> **EXERCISE AIM**:
Please restate the data word for word, in full.

> **MATERIALS PROVIDED**:
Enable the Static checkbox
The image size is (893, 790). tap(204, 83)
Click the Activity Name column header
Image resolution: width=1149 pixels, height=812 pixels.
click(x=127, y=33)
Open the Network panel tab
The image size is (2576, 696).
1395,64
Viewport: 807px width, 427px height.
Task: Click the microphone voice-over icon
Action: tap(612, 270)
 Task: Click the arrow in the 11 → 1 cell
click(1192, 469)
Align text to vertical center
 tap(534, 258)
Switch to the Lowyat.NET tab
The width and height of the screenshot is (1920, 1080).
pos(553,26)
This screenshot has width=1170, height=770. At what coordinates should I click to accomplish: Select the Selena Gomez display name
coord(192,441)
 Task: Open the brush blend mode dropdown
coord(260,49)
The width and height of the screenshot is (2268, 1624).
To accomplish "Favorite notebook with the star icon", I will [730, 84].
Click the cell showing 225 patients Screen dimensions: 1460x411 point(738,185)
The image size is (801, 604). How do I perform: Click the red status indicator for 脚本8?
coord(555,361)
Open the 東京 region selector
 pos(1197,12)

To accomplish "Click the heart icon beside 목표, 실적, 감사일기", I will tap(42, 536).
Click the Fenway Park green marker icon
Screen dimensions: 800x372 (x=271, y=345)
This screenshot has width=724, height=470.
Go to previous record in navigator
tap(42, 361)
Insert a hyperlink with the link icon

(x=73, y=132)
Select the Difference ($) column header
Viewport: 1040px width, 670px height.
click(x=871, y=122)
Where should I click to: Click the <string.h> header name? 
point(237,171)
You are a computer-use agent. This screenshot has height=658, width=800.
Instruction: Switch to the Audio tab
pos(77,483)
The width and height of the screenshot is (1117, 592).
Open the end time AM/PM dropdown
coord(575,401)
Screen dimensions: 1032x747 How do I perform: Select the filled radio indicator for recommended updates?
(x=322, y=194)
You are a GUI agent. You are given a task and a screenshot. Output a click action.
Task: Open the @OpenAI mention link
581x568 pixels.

> **EXERCISE RESPONSE**:
Enable the Static checkbox
The image size is (893, 790). tap(204, 83)
Click the Activity Name column header
Image resolution: width=1149 pixels, height=812 pixels.
click(x=127, y=33)
Open the Network panel tab
The image size is (2576, 696).
1395,64
Viewport: 807px width, 427px height.
Task: Click the microphone voice-over icon
Action: tap(612, 270)
 Task: Click the arrow in the 11 → 1 cell
click(1192, 469)
Align text to vertical center
 tap(534, 258)
Switch to the Lowyat.NET tab
The width and height of the screenshot is (1920, 1080).
pos(553,26)
This screenshot has width=1170, height=770. At what coordinates should I click to accomplish: Select the Selena Gomez display name
coord(192,441)
 Task: Open the brush blend mode dropdown
coord(260,49)
The width and height of the screenshot is (2268, 1624).
To accomplish "Favorite notebook with the star icon", I will [730, 84].
Click the cell showing 225 patients Screen dimensions: 1460x411 point(738,185)
The image size is (801, 604). How do I perform: Click the red status indicator for 脚本8?
coord(555,361)
Open the 東京 region selector
 pos(1197,12)

To accomplish "Click the heart icon beside 목표, 실적, 감사일기", I will tap(42, 536).
Click the Fenway Park green marker icon
Screen dimensions: 800x372 (x=271, y=345)
This screenshot has width=724, height=470.
Go to previous record in navigator
tap(42, 361)
Insert a hyperlink with the link icon

(x=73, y=132)
Select the Difference ($) column header
Viewport: 1040px width, 670px height.
click(x=871, y=122)
Where should I click to: Click the <string.h> header name? 
point(237,171)
You are a computer-use agent. This screenshot has height=658, width=800.
Instruction: Switch to the Audio tab
pos(77,483)
The width and height of the screenshot is (1117, 592).
Open the end time AM/PM dropdown
coord(575,401)
Screen dimensions: 1032x747 How do I perform: Select the filled radio indicator for recommended updates?
(x=322, y=194)
You are a GUI agent. You are given a task and a screenshot. Output a click action.
Task: Open the @OpenAI mention link
581x568 pixels.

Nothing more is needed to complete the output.